ATLANTA — For generations, home ownership has provided individuals and families with a path toward economic prosperity, and a strong residential construction industry is known as an indicator of a healthy economy. However, recent restrictions and mandates enacted by some local jurisdictions are infringing on private property rights and adversely affecting home buyers, escalating the cost of new home purchases beyond the reach of some buyers, especially those interested in entry-level and work force housing.

These restrictions are “above and beyond” typical zoning ordinances and building codes, which are already in place to protect the safety of both the home builder and the home buyer.

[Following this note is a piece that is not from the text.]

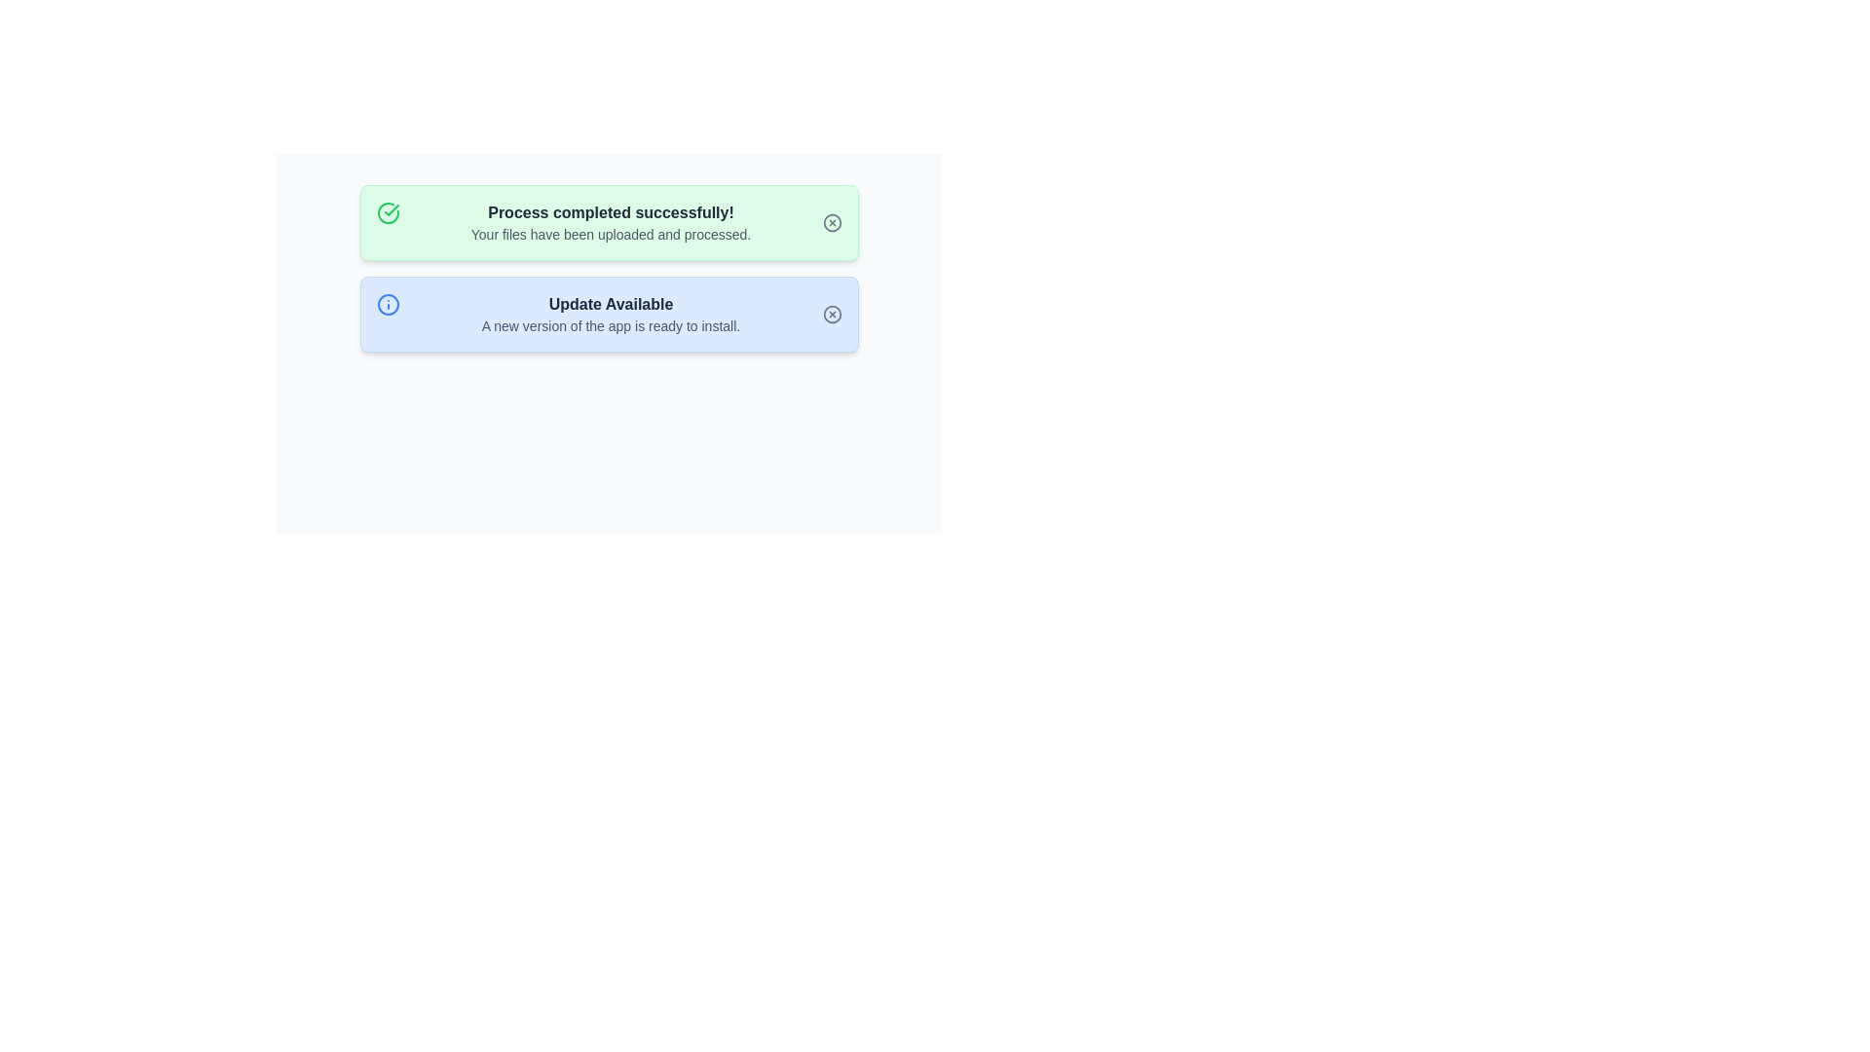  What do you see at coordinates (610, 221) in the screenshot?
I see `success message displayed in the green notification panel indicating that files have been uploaded and processed successfully` at bounding box center [610, 221].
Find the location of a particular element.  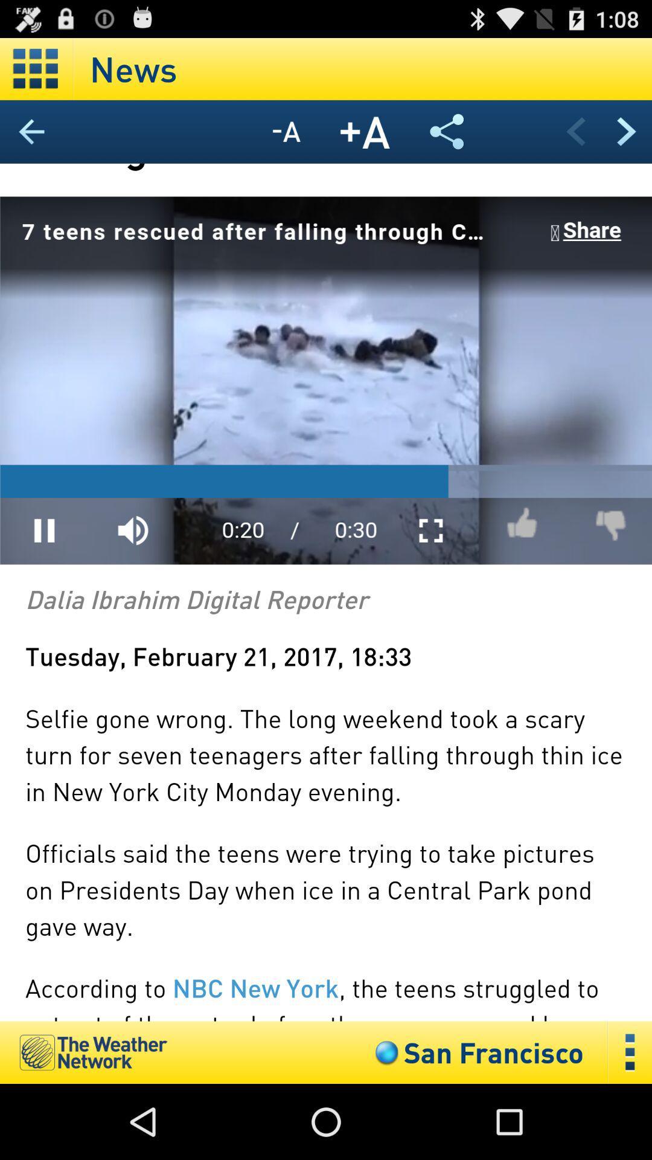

In Georgia, local jurisdictions throughout the state have begun creating and enforcing residential design standards for new home construction, effectively creating a city- or countywide Home Owners Association. These restrictions range from requiring particular design techniques (like basements, porches or complex roof structures) to prohibiting certain building materials (like vinyl windows or vinyl siding). Regulations may include how windows are spaced, where garages are located, whether slabs must be elevated or even allowed, and other aesthetics of exterior design. They may require certain building materials, while prohibiting others. In most cases, the additional restrictions increase costs for the home buyer, according to the Home Builders Association of Georgia.

“We believe this new example of over-reaching big government hurts entry-level home buyers the most,” HBAG President Jim Brown said in a news release. “Local design mandates artificially increase the cost of new homes above what a healthy market can support. A builder or developer creates a product to respond to market demand — using licensed residential architects, landscape professionals and housing market experts to design a home that will be attractive to many home buyers. These design mandates exist outside the realities of the housing market.”

A recent study published by the National Association of Home Builders shows how raising the price of a new home by just $1,000 can “price-out” some home buyers, making them unable to purchase a new home. The median new home price in Georgia for 2019 is $318,739. Using standard underwriting criteria, a household income of $86,475 is required to buy this average house. For every $1,000 that median price increases, 5,783 more Georgians are unable to pursue the American Dream of home ownership. If government-mandated design requirements add $30,000 in cost to the price of a new home, then 173,490 hard-working Georgians who could have afforded to buy that house for their families are no longer able.

The Georgia Public Policy Foundation, a nonprofit, nonpartisan research institute, reports, “Local governments are stifling innovation, mandating aesthetics and materials, restricting designs and layouts, all while infringing upon the rights of private property owners. Homebuilders from Athens to Carroll County to Richmond Hill (have) told legislators how mandates are raising construction costs and reducing the affordability of work force housing as local governments insert unnecessary requirements into their construction plans.”

During the Georgia General Assembly’s 2019 Legislative Session, state Rep. Vance Smith and state Sen. John Wilkinson introduced identical bills designed to prohibit local governments from imposing design and materials restrictions on new single-family home construction outside the jurisdiction of the state’s building codes. House Bill 302 and Senate Bill 172 did not pass or fail and will be eligible for debate in the upcoming 2020 legislative session.

“Good government exists to protect its citizens from harm, not to make decisions about home designs at the expense of those pursuing the American Dream of home ownership,” Smith said. “The legislation does not suppress the ability of a local government to shape the look and feel of its community through zoning conditions or to ensure the safety of its residents through local amendments to the state building code. I believe it strikes the right balance between local control and the rights of our citizens, and I hope we can pass it into law next year.”

Smith also has been named chairman of the House Study Committee on Workforce Housing, which will study this issue.